◆ Exercise description:
Copy out the items starting at the line that contains "You are a computer-use agent." and continuing through the end of the items, with both ends included. Leave the pictures out of your answer.

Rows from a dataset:
━━━━

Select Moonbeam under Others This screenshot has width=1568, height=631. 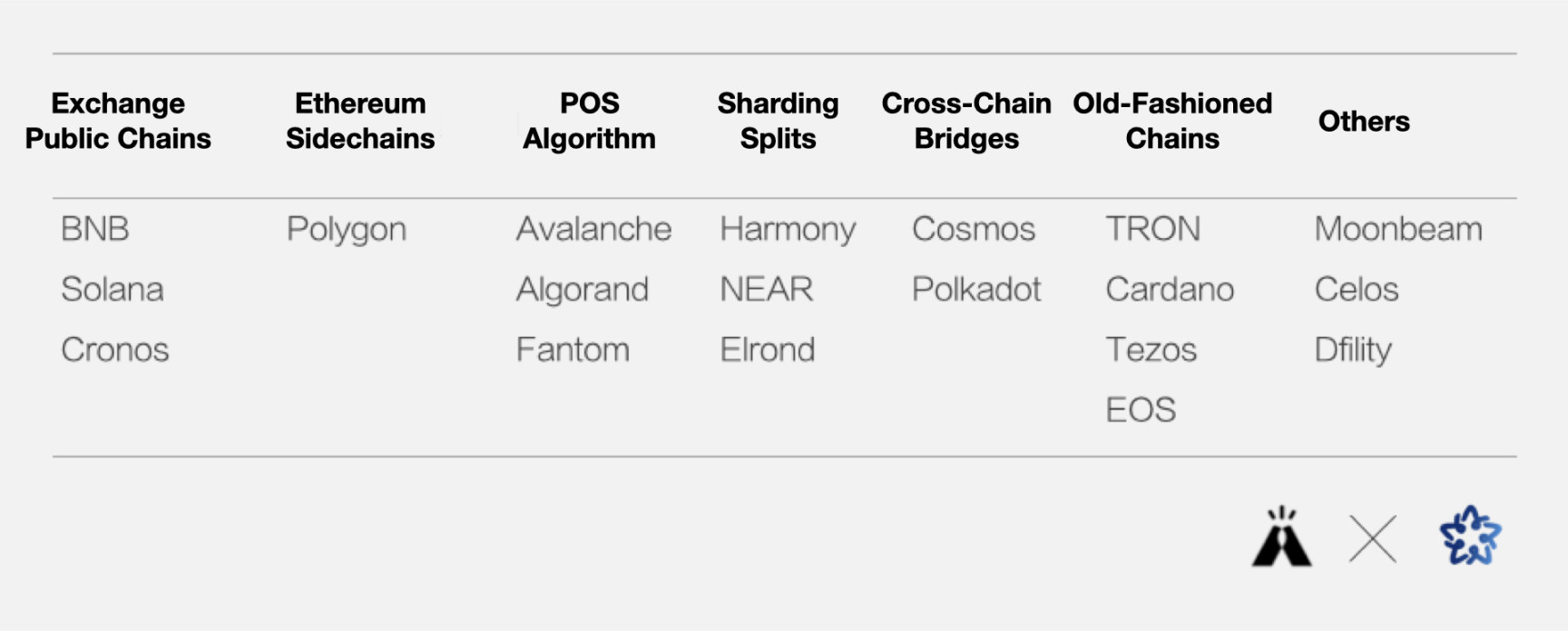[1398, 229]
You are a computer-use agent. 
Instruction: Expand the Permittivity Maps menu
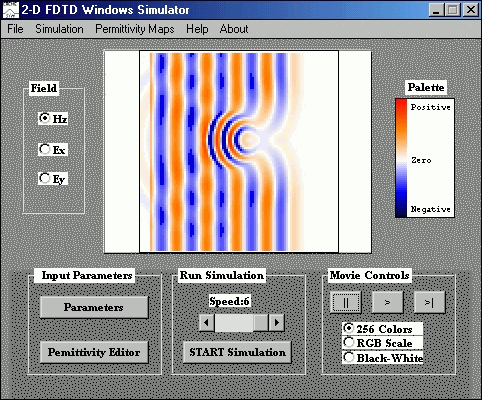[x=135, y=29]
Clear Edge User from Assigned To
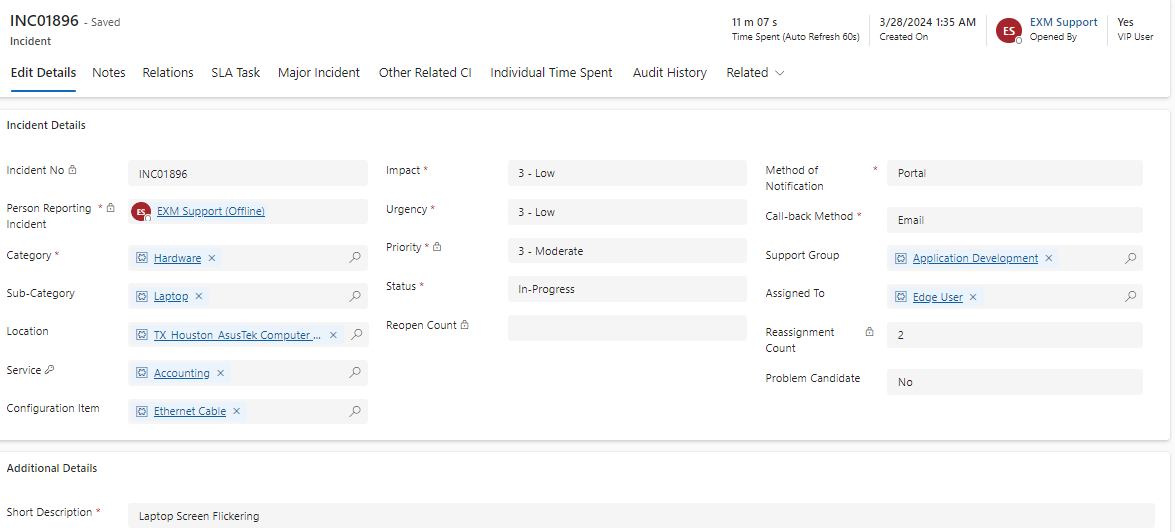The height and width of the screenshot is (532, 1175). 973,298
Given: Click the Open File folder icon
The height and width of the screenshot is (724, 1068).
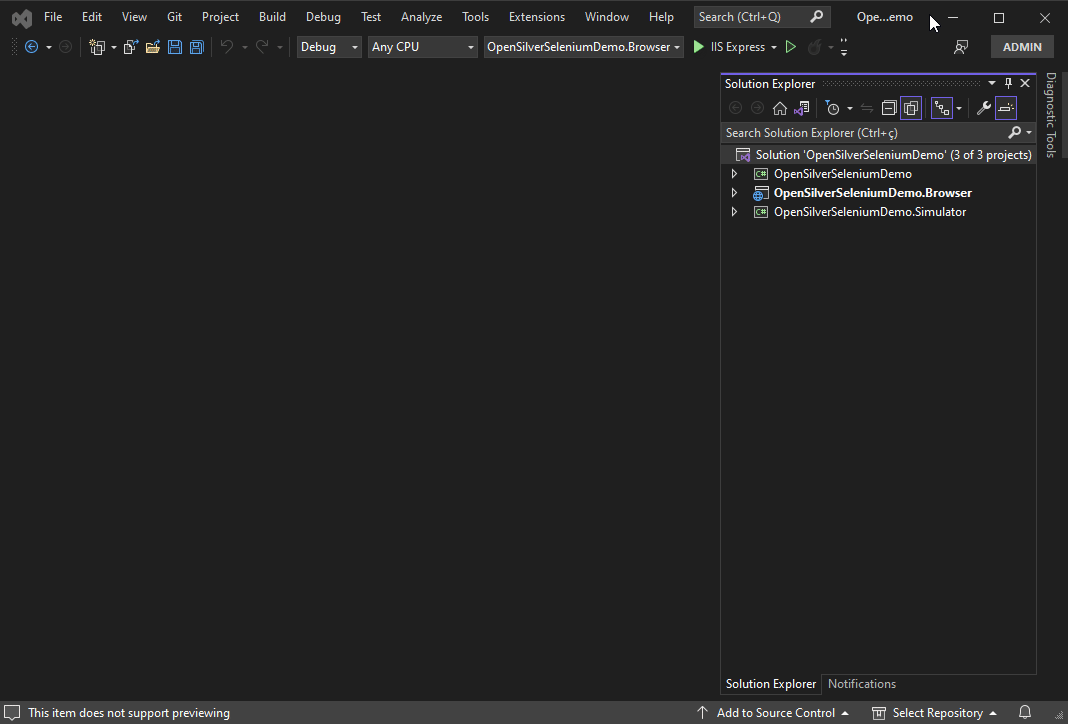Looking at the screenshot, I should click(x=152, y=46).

━━━━

◆ Exercise solution:
You are a computer-use agent. 
Instruction: Expand the Permittivity Maps menu
[x=135, y=29]
Clear Edge User from Assigned To
The height and width of the screenshot is (532, 1175). 973,298
Given: Click the Open File folder icon
The height and width of the screenshot is (724, 1068).
Looking at the screenshot, I should click(x=152, y=46).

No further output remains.